Hi @P403n1x87, I would be happy to provide you with more details (but some of them maybe should be in a private conversation).

Actually, the application isn't a flask running with gevent. I think that those dependencies were there because they are dev-only dependencies (I run it on my local computer).

Regarding the monkey patching - it is possible that the import doesn't run as early as possible, especially because if requires to load the settings and more configuration related modules. But, it is one of the first imports. Notice that the import is a local import, that occurs only if the tracer is enabled in remote configuration.

Regarding ddtrace.auto - No. It is not imported in the app, and the only Datadog-related import we have is from ddtrace.profiling import Profiler.
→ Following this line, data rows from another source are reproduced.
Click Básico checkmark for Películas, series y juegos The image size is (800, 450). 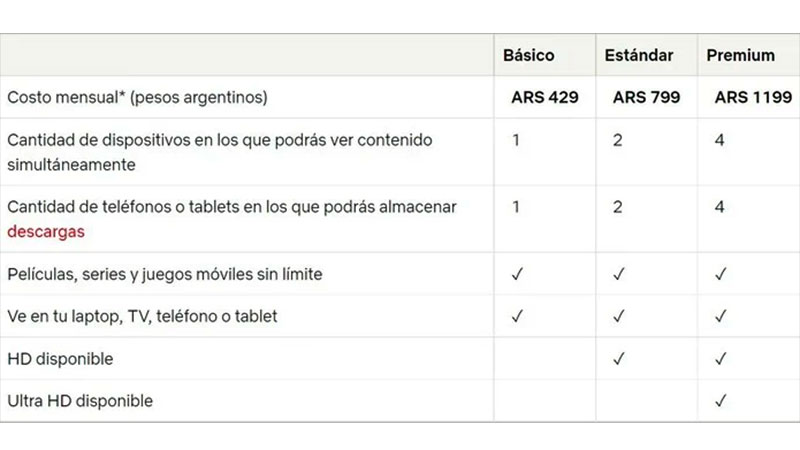[x=517, y=274]
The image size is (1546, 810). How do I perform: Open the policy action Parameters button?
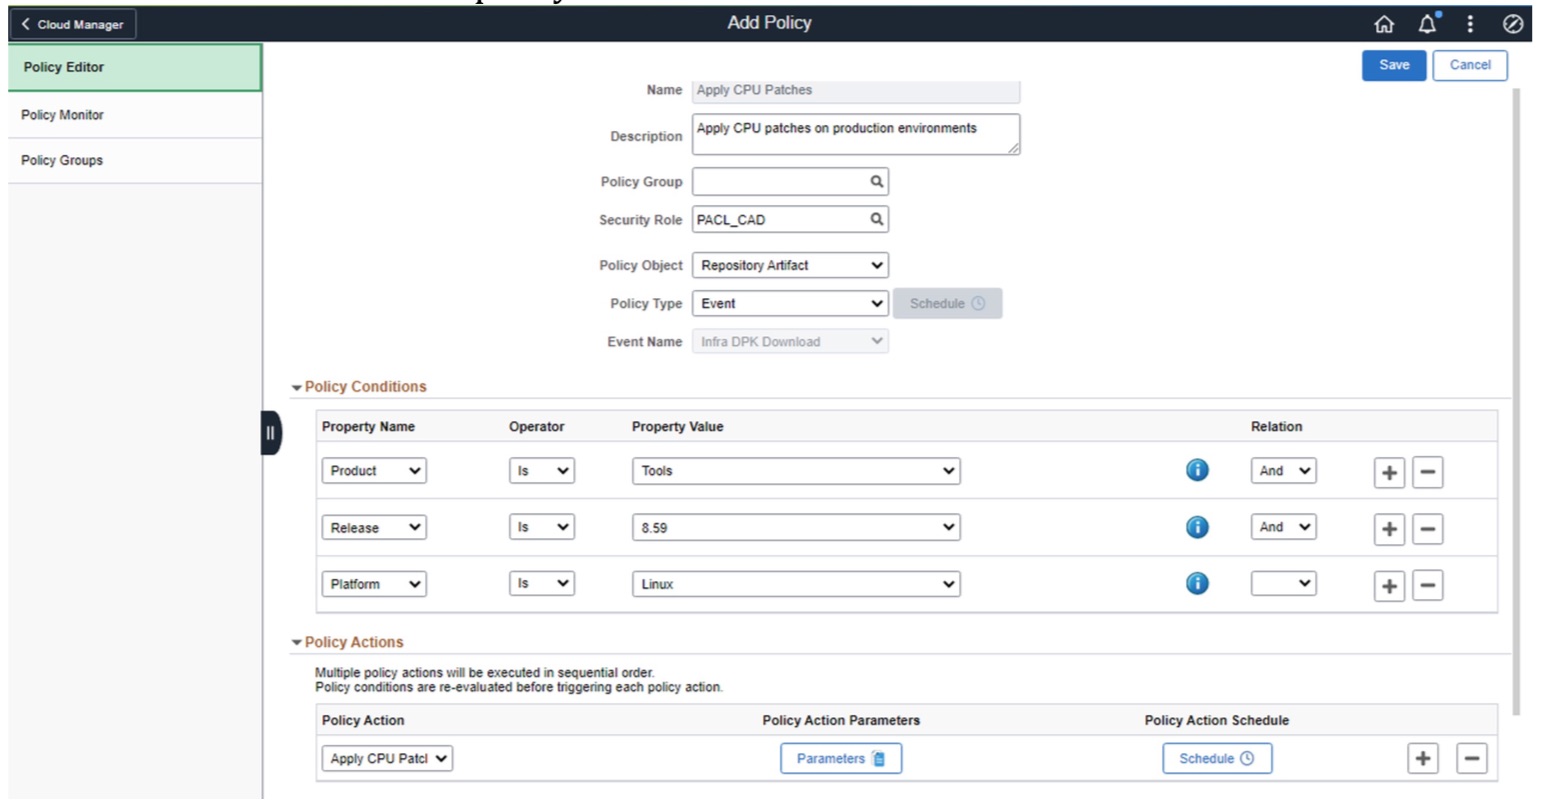click(840, 759)
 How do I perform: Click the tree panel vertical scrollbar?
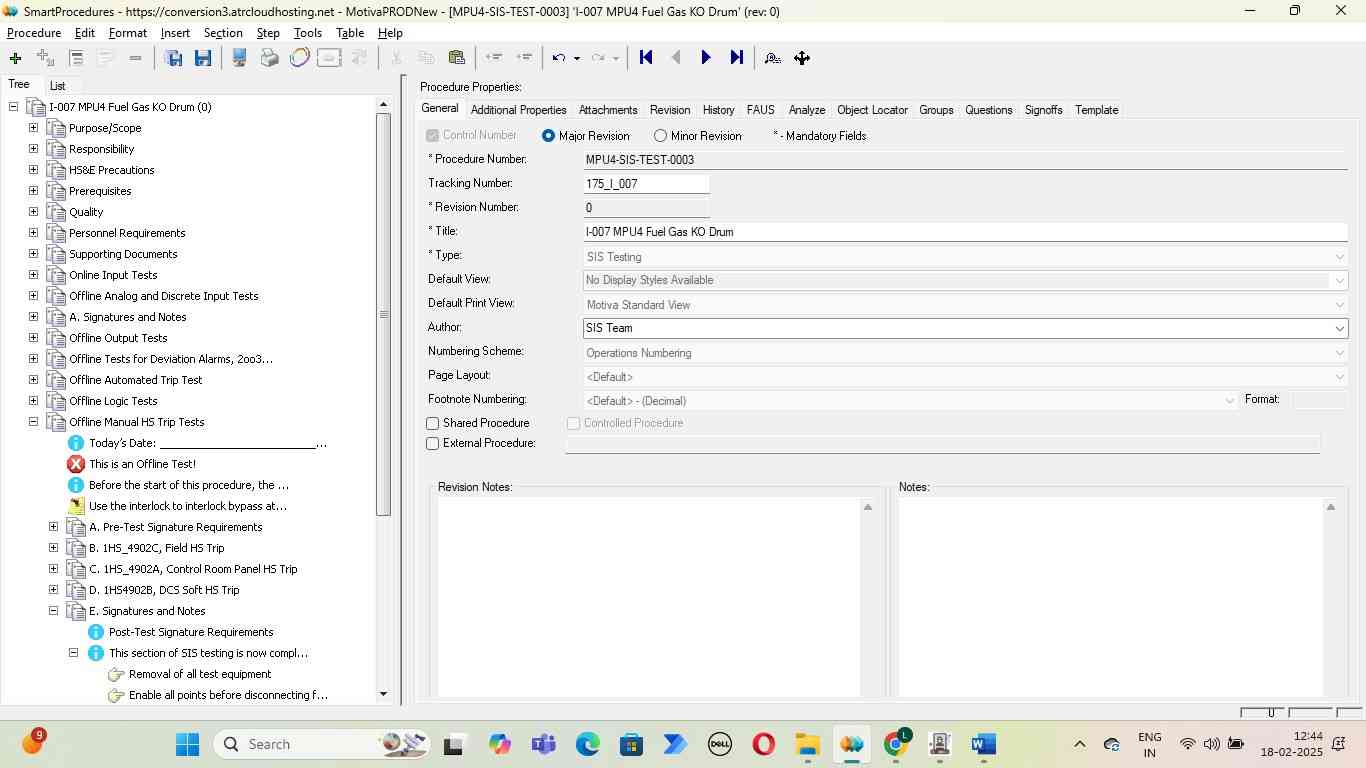point(383,315)

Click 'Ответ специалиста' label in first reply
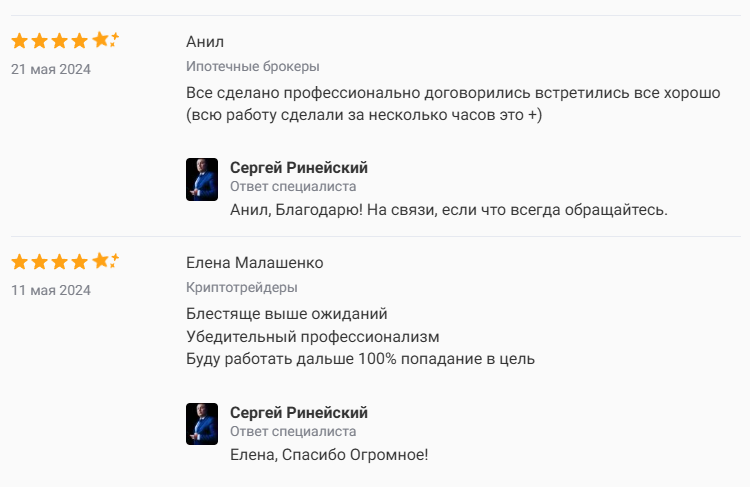tap(293, 186)
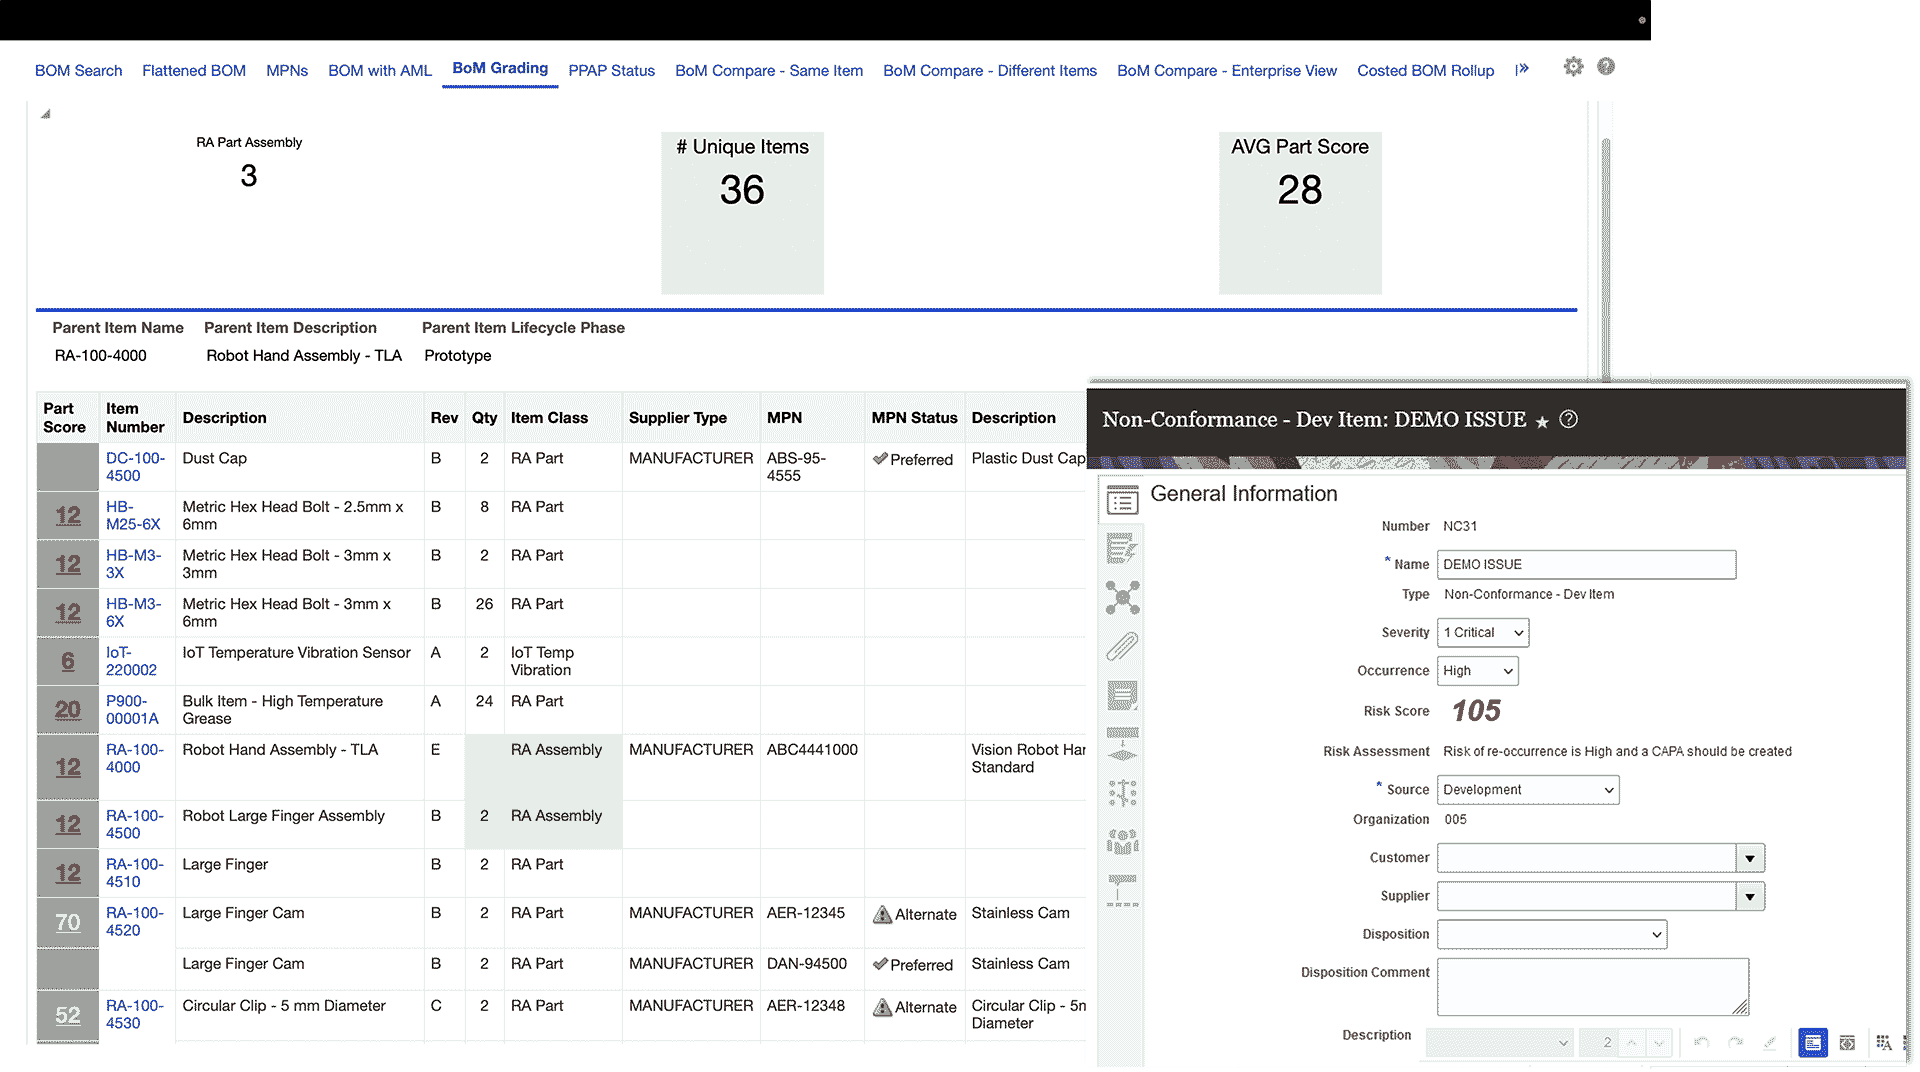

emmettbutler commented 10 months ago

Manually doing what the Github Action was supposed to do (fixed in https://github.com/DataDog/dd-trace-py/pull/7835):

This issue has been automatically closed after six months of inactivity. If it's a feature request, it has been added to the maintainers' internal backlog and will be included in an upcoming round of feature prioritization. Please comment or reopen if you think this issue was closed in error.